◆ **TASK DETAILS**: Extract and copy every line of the material below that contains the word "card".

◆ **PROVIDED INFORMATION**:
┏━━
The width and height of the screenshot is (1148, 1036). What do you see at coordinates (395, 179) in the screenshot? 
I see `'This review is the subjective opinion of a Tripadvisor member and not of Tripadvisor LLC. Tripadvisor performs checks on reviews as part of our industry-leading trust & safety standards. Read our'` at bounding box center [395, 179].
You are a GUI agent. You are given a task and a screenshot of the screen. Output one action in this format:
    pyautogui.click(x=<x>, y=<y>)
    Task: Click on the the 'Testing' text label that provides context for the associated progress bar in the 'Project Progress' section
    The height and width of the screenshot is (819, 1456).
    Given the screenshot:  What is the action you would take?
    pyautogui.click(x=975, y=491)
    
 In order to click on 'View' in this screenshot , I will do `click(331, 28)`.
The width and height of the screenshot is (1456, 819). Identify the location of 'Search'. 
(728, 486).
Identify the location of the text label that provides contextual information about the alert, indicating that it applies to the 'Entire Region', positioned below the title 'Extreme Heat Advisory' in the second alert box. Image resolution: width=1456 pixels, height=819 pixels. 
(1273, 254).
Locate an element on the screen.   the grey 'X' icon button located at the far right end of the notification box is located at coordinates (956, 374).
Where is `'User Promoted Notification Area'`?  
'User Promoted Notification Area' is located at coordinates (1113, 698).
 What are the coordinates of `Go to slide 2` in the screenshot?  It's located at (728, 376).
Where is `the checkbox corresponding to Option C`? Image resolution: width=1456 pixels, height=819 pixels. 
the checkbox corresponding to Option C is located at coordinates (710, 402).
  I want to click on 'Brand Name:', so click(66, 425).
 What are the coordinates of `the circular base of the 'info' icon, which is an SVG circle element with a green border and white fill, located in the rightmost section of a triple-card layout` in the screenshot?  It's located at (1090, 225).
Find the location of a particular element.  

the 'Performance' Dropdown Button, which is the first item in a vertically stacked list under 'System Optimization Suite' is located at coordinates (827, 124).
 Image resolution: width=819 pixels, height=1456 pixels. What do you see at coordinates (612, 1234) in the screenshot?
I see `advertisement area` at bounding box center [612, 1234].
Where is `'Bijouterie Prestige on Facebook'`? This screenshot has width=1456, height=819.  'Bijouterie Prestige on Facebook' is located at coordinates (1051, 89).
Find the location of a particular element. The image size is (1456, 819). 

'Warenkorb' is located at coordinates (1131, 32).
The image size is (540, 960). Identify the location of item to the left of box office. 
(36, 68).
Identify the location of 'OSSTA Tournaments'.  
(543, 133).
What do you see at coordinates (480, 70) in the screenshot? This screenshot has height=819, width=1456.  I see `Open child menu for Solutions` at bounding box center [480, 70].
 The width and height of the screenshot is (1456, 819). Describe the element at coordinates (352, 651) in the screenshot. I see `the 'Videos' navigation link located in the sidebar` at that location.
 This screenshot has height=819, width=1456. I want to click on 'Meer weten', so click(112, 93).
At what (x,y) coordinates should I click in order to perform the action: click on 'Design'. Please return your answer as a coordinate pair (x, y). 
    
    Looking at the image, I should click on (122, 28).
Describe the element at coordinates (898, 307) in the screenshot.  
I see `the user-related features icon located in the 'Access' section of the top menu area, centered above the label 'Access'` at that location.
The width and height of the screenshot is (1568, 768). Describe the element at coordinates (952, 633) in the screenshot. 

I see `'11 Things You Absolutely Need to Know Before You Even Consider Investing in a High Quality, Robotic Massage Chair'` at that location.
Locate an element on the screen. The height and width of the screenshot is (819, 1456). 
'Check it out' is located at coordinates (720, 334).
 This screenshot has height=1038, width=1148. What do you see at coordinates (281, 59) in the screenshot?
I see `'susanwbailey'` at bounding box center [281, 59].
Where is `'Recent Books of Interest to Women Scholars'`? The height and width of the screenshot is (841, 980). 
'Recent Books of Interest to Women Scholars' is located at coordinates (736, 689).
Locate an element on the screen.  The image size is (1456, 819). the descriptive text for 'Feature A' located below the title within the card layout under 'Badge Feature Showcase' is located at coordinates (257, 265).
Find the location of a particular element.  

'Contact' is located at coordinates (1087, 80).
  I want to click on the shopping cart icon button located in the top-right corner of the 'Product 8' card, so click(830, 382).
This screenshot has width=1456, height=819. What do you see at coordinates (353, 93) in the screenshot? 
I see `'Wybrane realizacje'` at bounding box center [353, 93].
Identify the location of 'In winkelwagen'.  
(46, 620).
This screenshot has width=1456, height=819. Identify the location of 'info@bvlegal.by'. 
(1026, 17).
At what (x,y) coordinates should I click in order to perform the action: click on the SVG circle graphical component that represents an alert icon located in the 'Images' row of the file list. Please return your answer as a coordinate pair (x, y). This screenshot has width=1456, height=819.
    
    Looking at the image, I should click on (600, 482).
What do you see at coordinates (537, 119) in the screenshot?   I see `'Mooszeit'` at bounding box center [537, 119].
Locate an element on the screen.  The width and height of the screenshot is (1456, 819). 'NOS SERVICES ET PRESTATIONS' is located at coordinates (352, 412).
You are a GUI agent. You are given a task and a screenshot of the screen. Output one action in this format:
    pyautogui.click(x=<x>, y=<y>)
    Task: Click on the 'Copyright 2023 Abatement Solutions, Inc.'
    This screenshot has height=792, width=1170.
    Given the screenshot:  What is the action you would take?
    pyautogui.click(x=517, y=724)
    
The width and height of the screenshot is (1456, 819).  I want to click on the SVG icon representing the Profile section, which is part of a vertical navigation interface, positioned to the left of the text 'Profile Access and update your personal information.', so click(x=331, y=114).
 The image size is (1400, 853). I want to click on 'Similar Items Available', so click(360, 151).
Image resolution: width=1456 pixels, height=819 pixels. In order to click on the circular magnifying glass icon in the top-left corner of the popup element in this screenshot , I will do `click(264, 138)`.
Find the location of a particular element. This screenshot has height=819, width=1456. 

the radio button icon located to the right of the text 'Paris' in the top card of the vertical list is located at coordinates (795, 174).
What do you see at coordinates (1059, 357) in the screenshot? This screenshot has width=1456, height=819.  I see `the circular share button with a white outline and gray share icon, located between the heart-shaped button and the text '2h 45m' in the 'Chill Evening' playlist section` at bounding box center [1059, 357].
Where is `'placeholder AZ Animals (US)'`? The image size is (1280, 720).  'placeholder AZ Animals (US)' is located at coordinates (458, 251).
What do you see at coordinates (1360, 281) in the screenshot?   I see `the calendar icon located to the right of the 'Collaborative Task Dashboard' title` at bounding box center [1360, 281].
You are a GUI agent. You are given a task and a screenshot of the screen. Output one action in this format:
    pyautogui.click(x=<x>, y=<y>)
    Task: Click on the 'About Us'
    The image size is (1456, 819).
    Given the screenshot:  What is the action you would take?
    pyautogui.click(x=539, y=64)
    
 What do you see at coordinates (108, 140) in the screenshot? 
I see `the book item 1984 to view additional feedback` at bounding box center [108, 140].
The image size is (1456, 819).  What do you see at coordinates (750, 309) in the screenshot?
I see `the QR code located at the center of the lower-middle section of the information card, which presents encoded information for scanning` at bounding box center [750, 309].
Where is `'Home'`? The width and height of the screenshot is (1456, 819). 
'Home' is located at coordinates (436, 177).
┗━━
◆ **SOLUTION**:
 What are the coordinates of `the circular base of the 'info' icon, which is an SVG circle element with a green border and white fill, located in the rightmost section of a triple-card layout` in the screenshot?  It's located at (1090, 225).
Locate an element on the screen.  The image size is (1456, 819). the descriptive text for 'Feature A' located below the title within the card layout under 'Badge Feature Showcase' is located at coordinates (257, 265).
  I want to click on the shopping cart icon button located in the top-right corner of the 'Product 8' card, so click(830, 382).
the radio button icon located to the right of the text 'Paris' in the top card of the vertical list is located at coordinates (795, 174).
I see `the QR code located at the center of the lower-middle section of the information card, which presents encoded information for scanning` at bounding box center [750, 309].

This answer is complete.